-- Short problem --
Pick out every line below that contains the string "click", and copy each one in full.

Lines for locating text and elements
▬▬▬▬▬▬▬▬▬▬

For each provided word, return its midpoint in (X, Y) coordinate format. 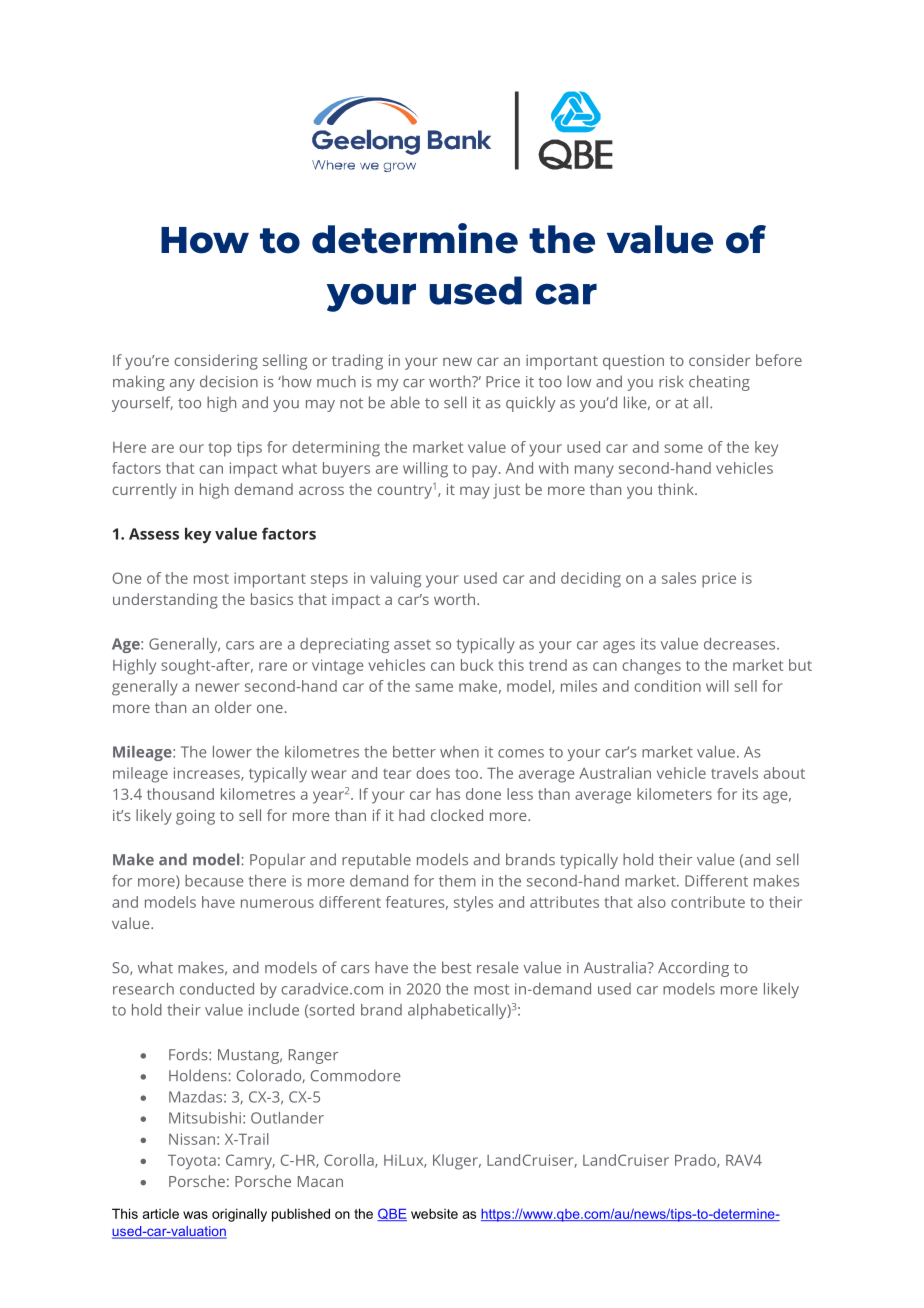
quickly (530, 404)
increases (208, 774)
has (448, 794)
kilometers (674, 794)
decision (229, 381)
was (195, 1215)
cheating (719, 383)
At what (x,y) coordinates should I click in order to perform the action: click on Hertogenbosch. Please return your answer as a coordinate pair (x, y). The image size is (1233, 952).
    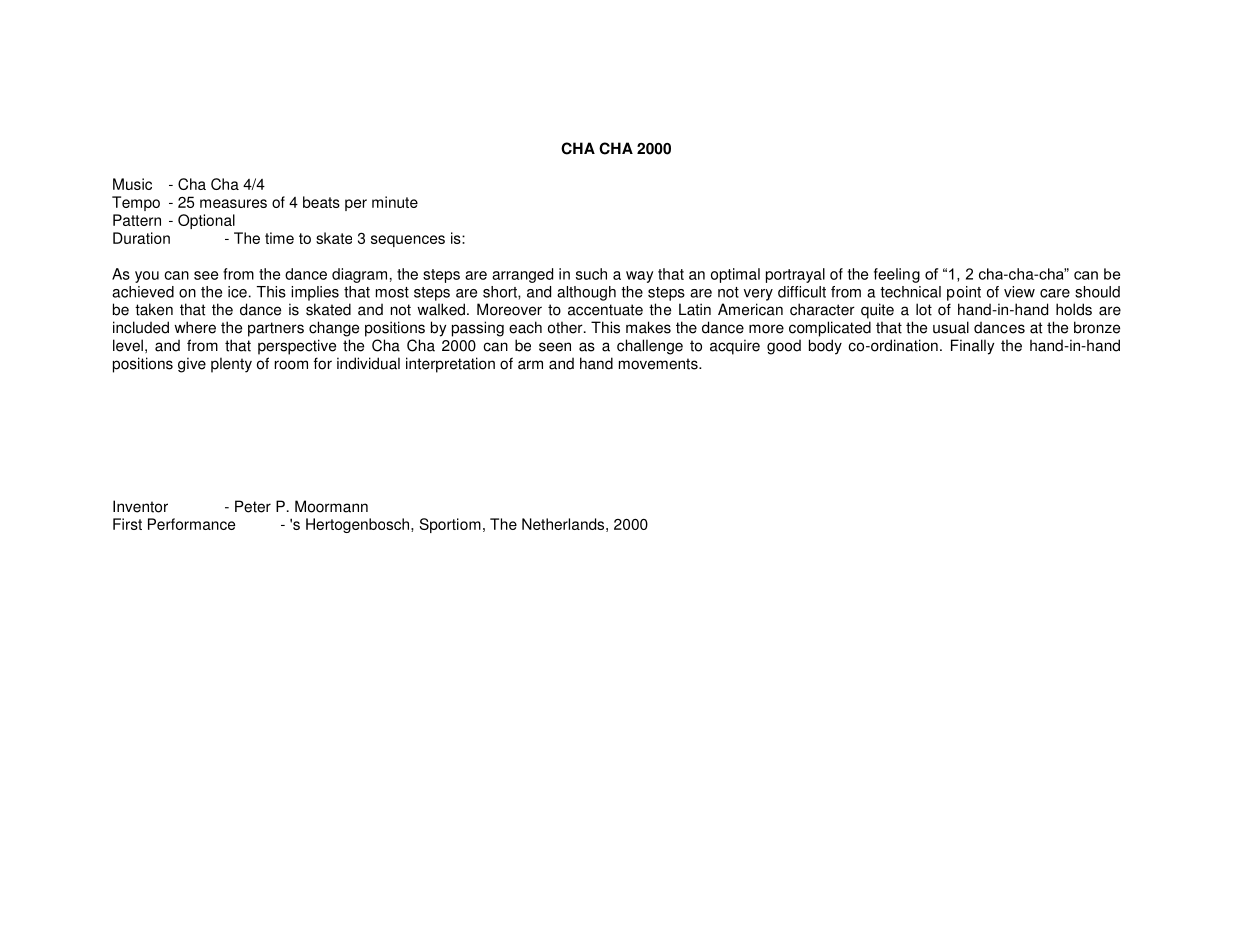
    Looking at the image, I should click on (359, 525).
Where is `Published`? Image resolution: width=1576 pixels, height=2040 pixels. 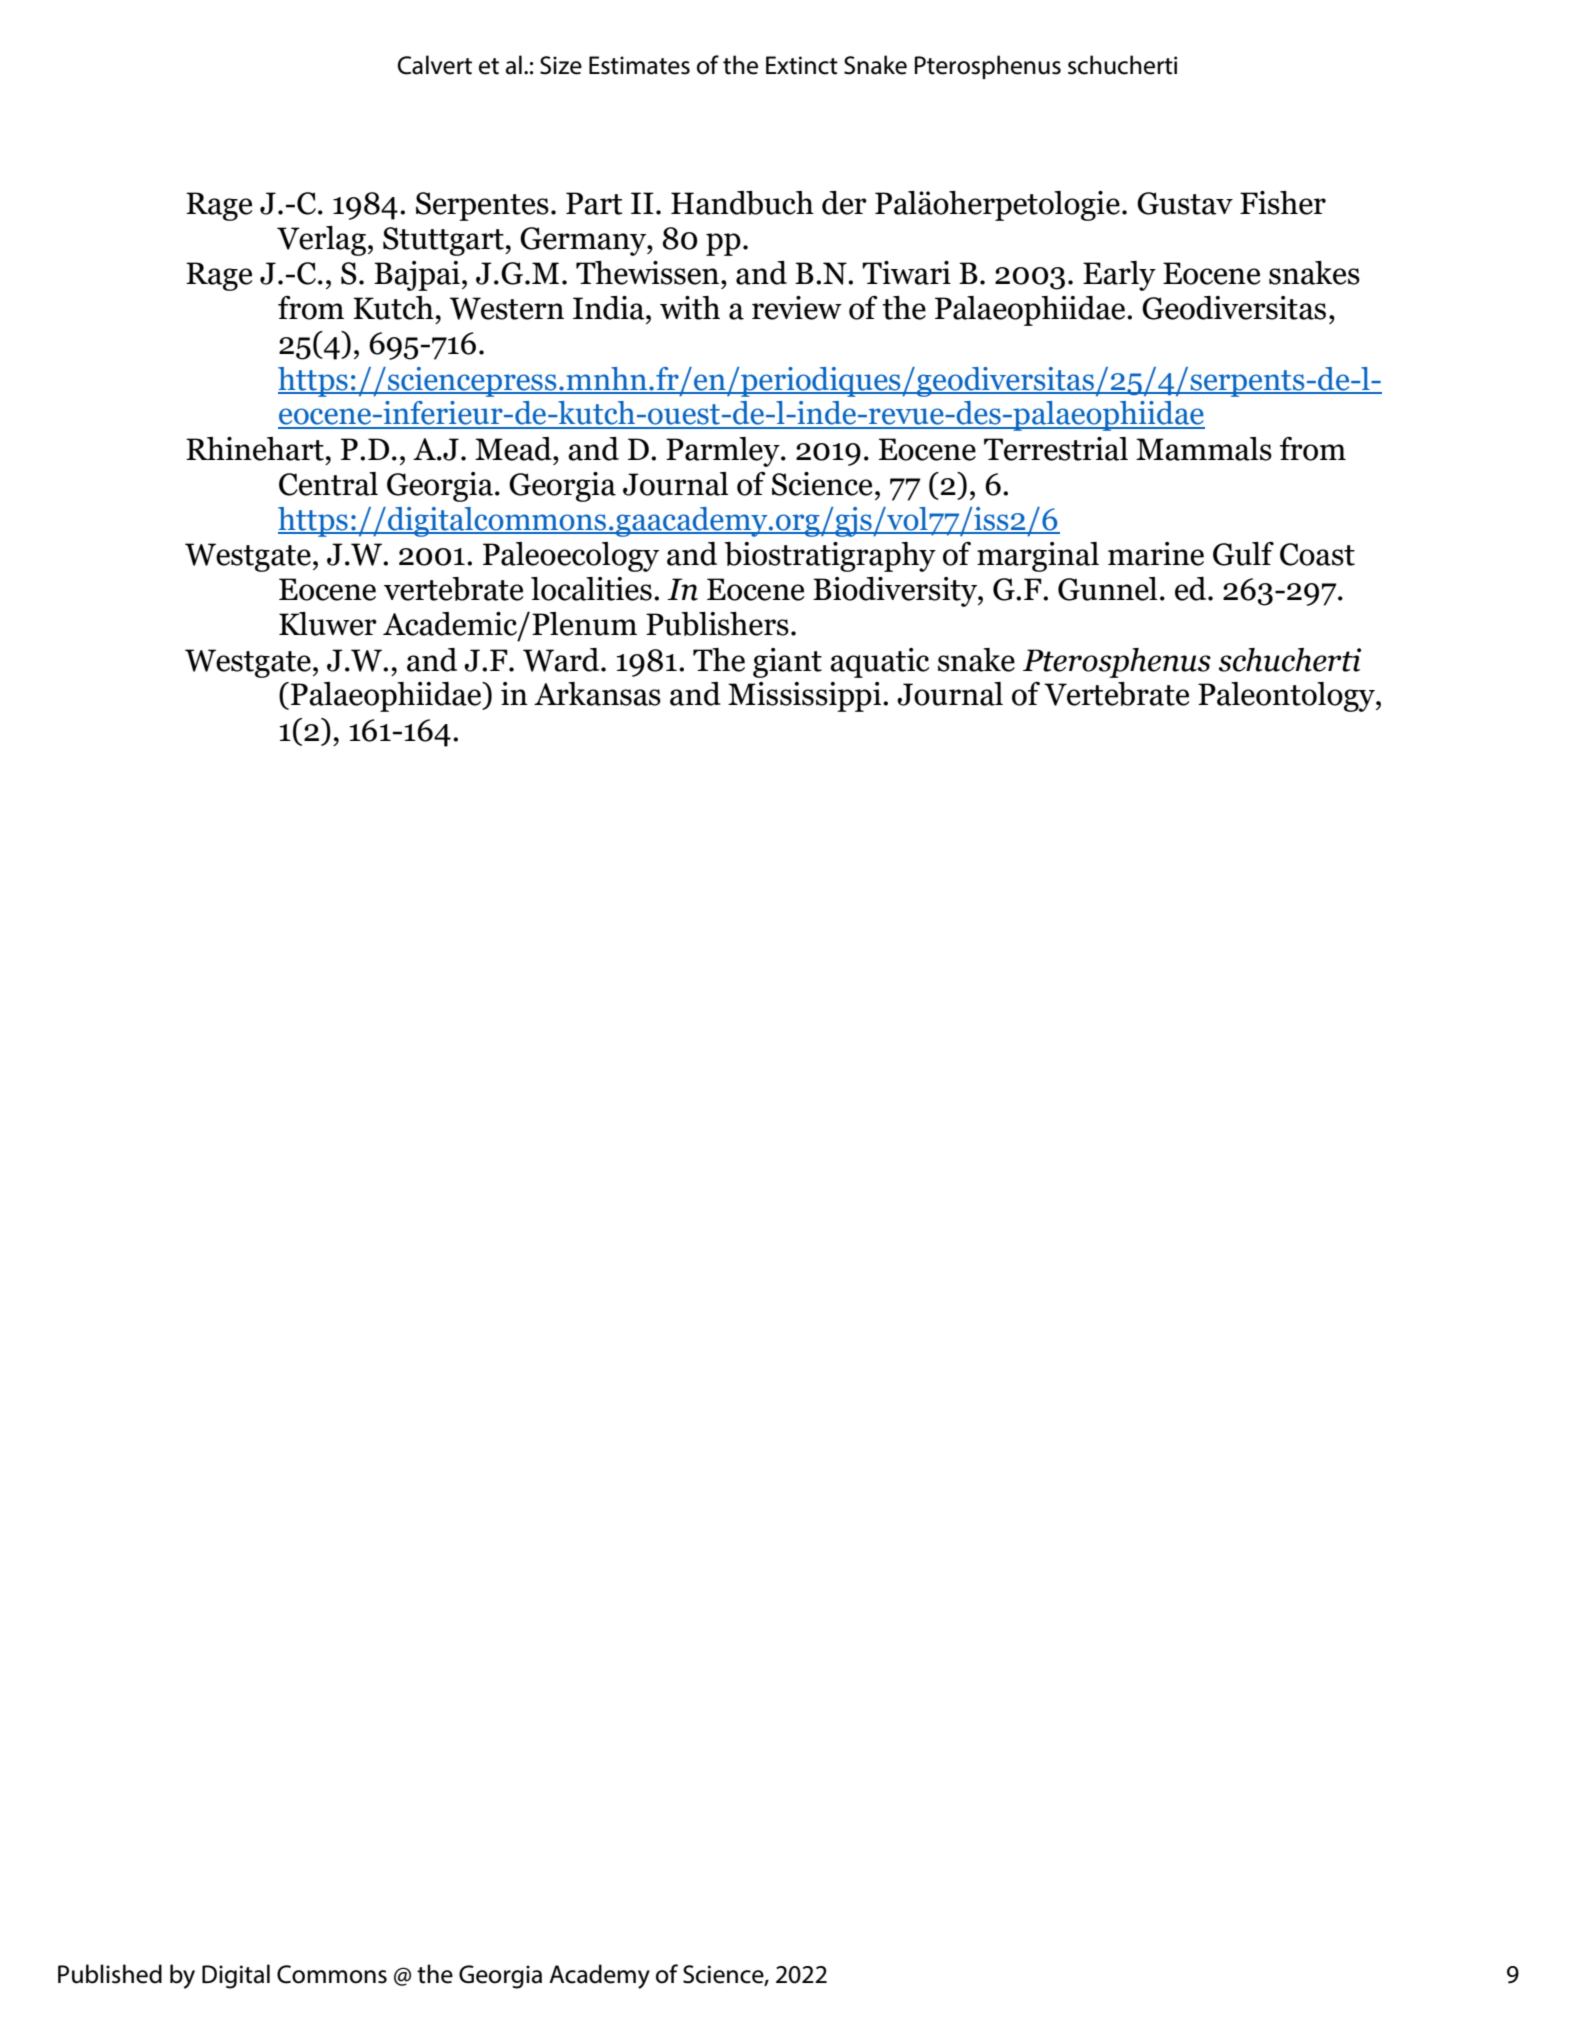
Published is located at coordinates (110, 1974).
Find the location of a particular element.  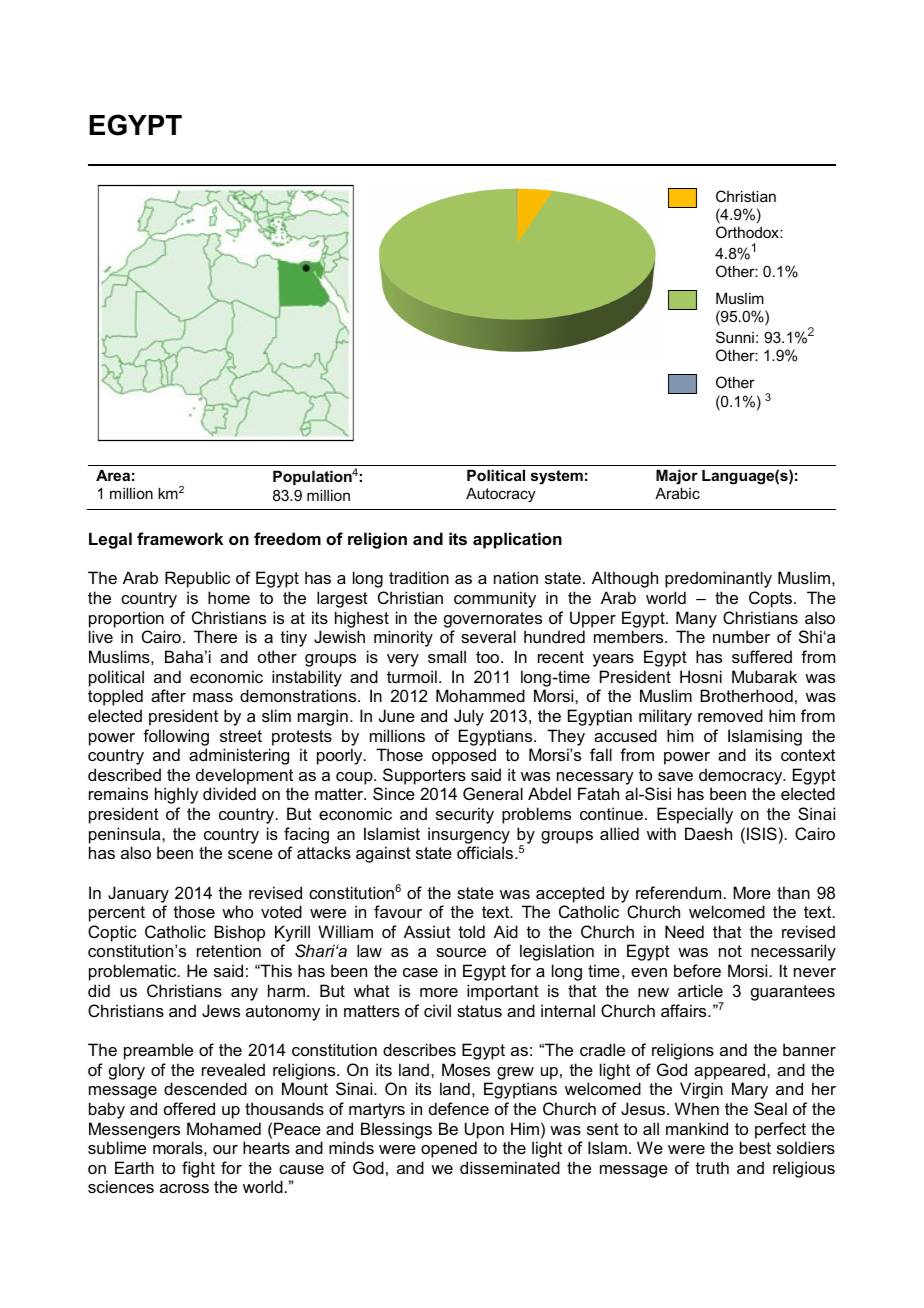

July is located at coordinates (469, 717).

▬▬▬▬▬▬▬▬▬▬

-- Solution to the problem --
At what (x,y) coordinates should I click in order to perform the action: click on Hertogenbosch. Please return your answer as a coordinate pair (x, y). The image size is (1233, 952).
    Looking at the image, I should click on (359, 525).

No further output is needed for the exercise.